12.4.13

Feerismo

Depois de séculos sem escrever, vai aí... reaquecendo as baterias...
Claro que rolou uma putaria do servidor que excluiu meu post. Gábi veio me salvar, tinha impresso o micro-conto assim que eu tinha postado. Vai de novo transcrito e levemente revisado.

A reflexão abaixo escrevi quando comecei a escrever o conto, alguns vários meses atrás. Resolvi mantê-la, ainda que a breve história tenha mudado radicalmente a cada suado parágrafo...

A vida vai se construindo em momentos. Quanto mais amor e alegria atravessando-os, mais intensidade e potência criativa para a vida. Isso é o tempo todo, no cotidiano. Mas existem alguns momentos que são particularmente mais impactantes. Alguns atribuiriam isso a certo alinhamento astral planetário, outros ao destino ou a caprichos de algum deus animador de títeres. Parece-me mais provável que as disposições construídas e presentes em algum momento levem a estes acontecimentos, a estes momentos de explosão de vida. Só os dispostos podem vibrar a esse acontecimento... os demais passam incólumes, como um cego diante de uma linda mulher nua.

Um homem caminhava pelo mundo. Caminhava sem ter muito destino. A cada lugar encontrava e conhecia seres, os quais o levavam a outros lugares e assim por diante. Suas relações eram rápidas, fugazes. Certa vez alguém lhe disse que tinha medo de estar com as pessoas! Mas que absurdo! O que ele mais queria era conhecê-las, como poderia dizer que tinha medo? Isso ele me confessou em carta, recentemente.
Por aqui, passou rapidamente... ficou apenas uns meses. De maneira voraz invadiu nossas vidas. Dizia que tinha vindo para estudar, matriculou-se em algumas disciplinas na Universidade, alugou um quartinho em uma pousada. Raramente contava sobre sua vida, a custo consegui descobrir que a família estava a uns 500 quilômetros de distância, os quais raramente via. Na segunda semana de aula conseguiu convencer-nos de sair para tomar uma cerveja. O grupo ainda se conhecia pouco, mas de bar em bar criou laços importantes de amizade. Fiquei sabendo que toda semana ele fazia uma visita a um ou outro. Vinha em casa com certa frequência, apaixonamo-nos por ele. Sua fala mansa e extrovertida, seus olhos cinzas esverdeados, seu cabelo cacheado e comprido.
Não. Não me perguntem mais do que isso.
Reparei que ele costumava lembrar o que as pessoas tinham dito ou feito de uma semana para outra e que sempre conversava olhando nos olhos. Seria uma estratégia para invadir-nos? Não sei, consciente ou não, funcionava. Um semestre foi o suficiente para que o grupo tivesse criado profunda afeição por ele e entre si. Como algumas pessoas gostam de separar, podemos dizer que várias pessoas viram-se apaixonadas por ele como amigo e outras tantas flagraram-se arrebatadas de paixão pelo homem, mas vários de nós acabamos mesmo apaixonados uns pelos outros, ainda que fosse difícil admitir.

DADOS DISPONÍVEIS:
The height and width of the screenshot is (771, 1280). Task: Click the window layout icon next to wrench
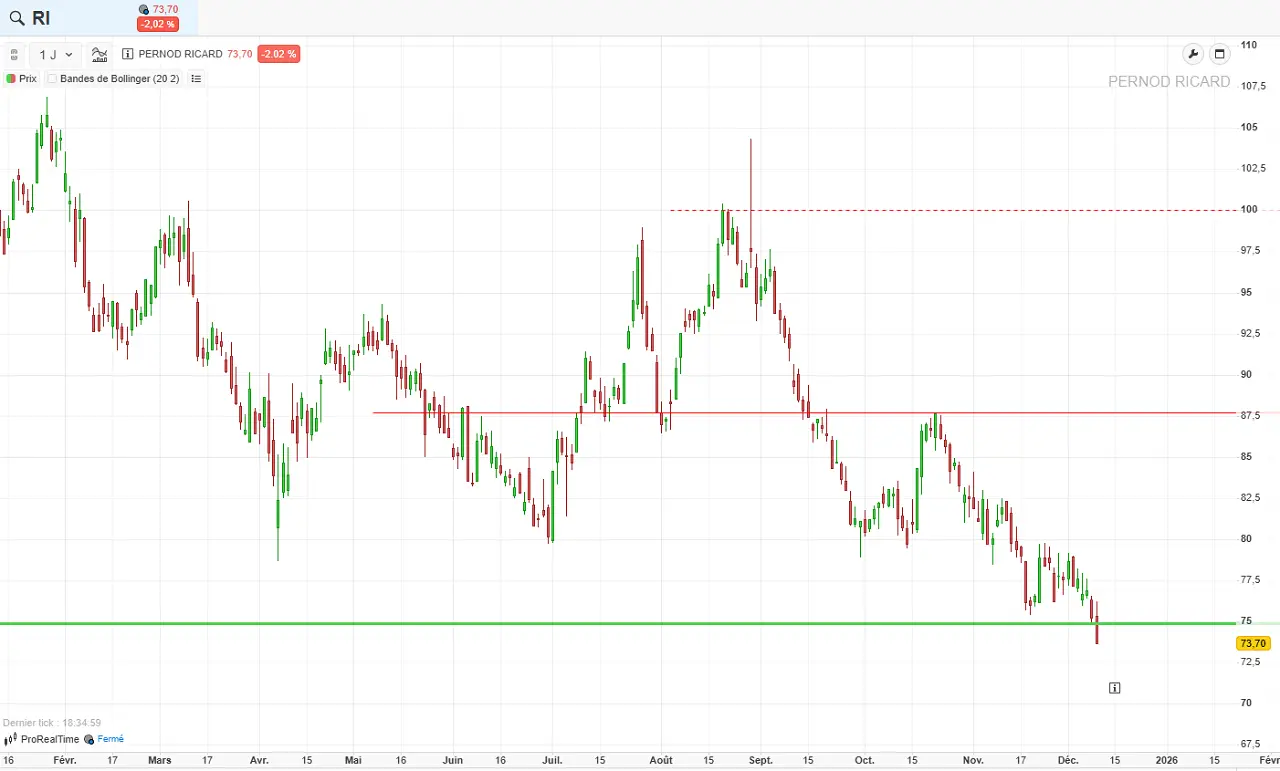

DESAFIO 1: Diga se cada afirmação abaixo está de acordo com o texto para leitura, respondendo sim ou não e citando literalmente as palavras do texto que decidem a questão. (a) O homem alugou um quartinho em uma pousada. (b) A família do homem estava a uns 50 quilômetros de distância. (c) O homem convenceu o grupo a sair para tomar uma cerveja na primeira semana de aula.
DESAFIO 2: Troque "semestre" por "ano" ao transcrever novamente o trecho do texto para leitura que vai de "Não. Não me" até "fosse difícil admitir.".
DESAFIO 3: Enumere todas as explicações que, segundo o texto para leitura, alguns ou outros dariam para os momentos particularmente mais impactantes, deixando de fora a que o texto considera mais provável.

RESOLUÇÃO ESCRITA 1:
(a) Sim: "alugou um quartinho em uma pousada".
(b) Não: "a família estava a uns 500 quilômetros de distância".
(c) Não: "Na segunda semana de aula conseguiu convencer-nos de sair para tomar uma cerveja".

RESOLUÇÃO ESCRITA 2:
Não. Não me perguntem mais do que isso.
Reparei que ele costumava lembrar o que as pessoas tinham dito ou feito de uma semana para outra e que sempre conversava olhando nos olhos. Seria uma estratégia para invadir-nos? Não sei, consciente ou não, funcionava. Um ano foi o suficiente para que o grupo tivesse criado profunda afeição por ele e entre si. Como algumas pessoas gostam de separar, podemos dizer que várias pessoas viram-se apaixonadas por ele como amigo e outras tantas flagraram-se arrebatadas de paixão pelo homem, mas vários de nós acabamos mesmo apaixonados uns pelos outros, ainda que fosse difícil admitir.

RESOLUÇÃO ESCRITA 3:
- certo alinhamento astral planetário
- o destino
- caprichos de algum deus animador de títeres